-- START --

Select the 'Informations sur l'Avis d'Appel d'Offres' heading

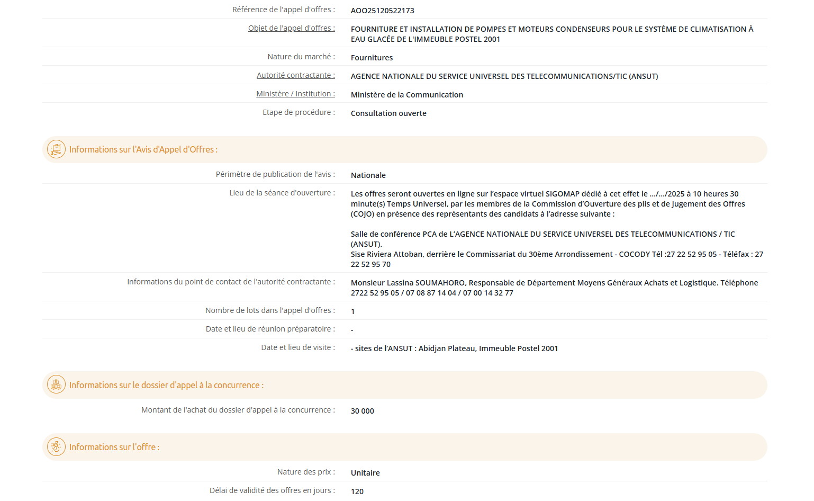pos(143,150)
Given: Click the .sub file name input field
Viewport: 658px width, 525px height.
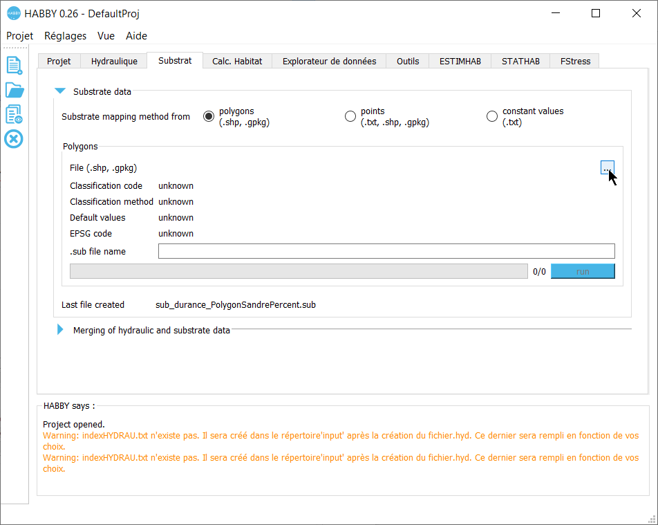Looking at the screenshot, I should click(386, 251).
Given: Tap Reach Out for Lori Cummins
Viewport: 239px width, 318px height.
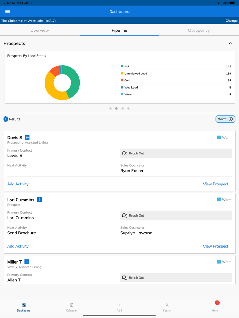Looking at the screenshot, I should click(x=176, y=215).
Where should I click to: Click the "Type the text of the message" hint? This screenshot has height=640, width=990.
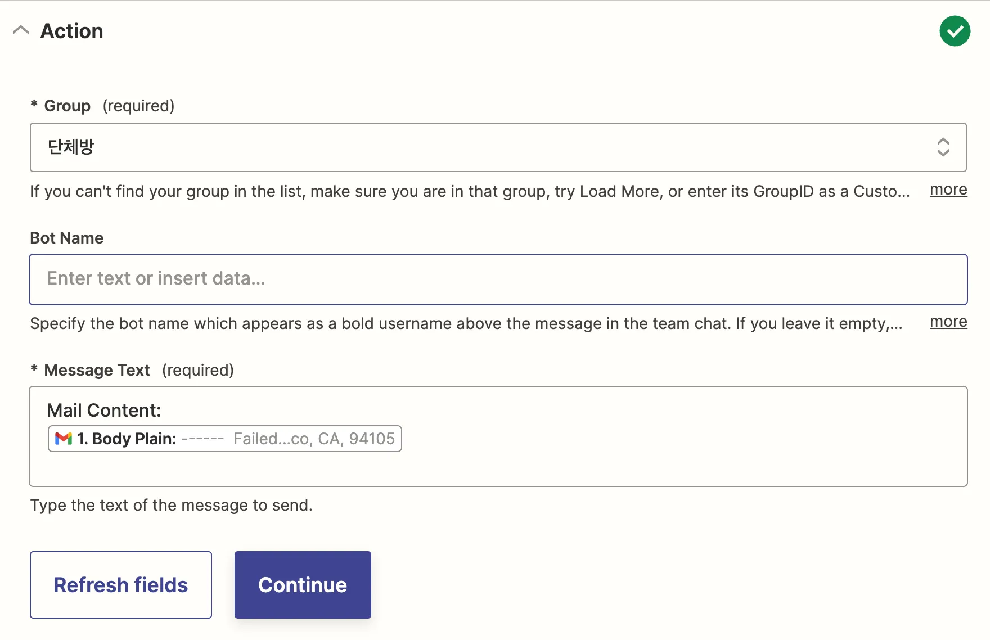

-- END --

Can you rewrite the items above, substituting "Window" for every "Viewport" and changing nothing else? Leave the pictures out.

#### Exercise response
Select the 'Informations sur l'Avis d'Appel d'Offres' heading

pos(143,150)
Given: Click the .sub file name input field
Window: 658px width, 525px height.
Looking at the screenshot, I should click(386, 251).
Given: Tap Reach Out for Lori Cummins
Window: 239px width, 318px height.
Looking at the screenshot, I should click(x=176, y=215).
Where should I click to: Click the "Type the text of the message" hint? This screenshot has height=640, width=990.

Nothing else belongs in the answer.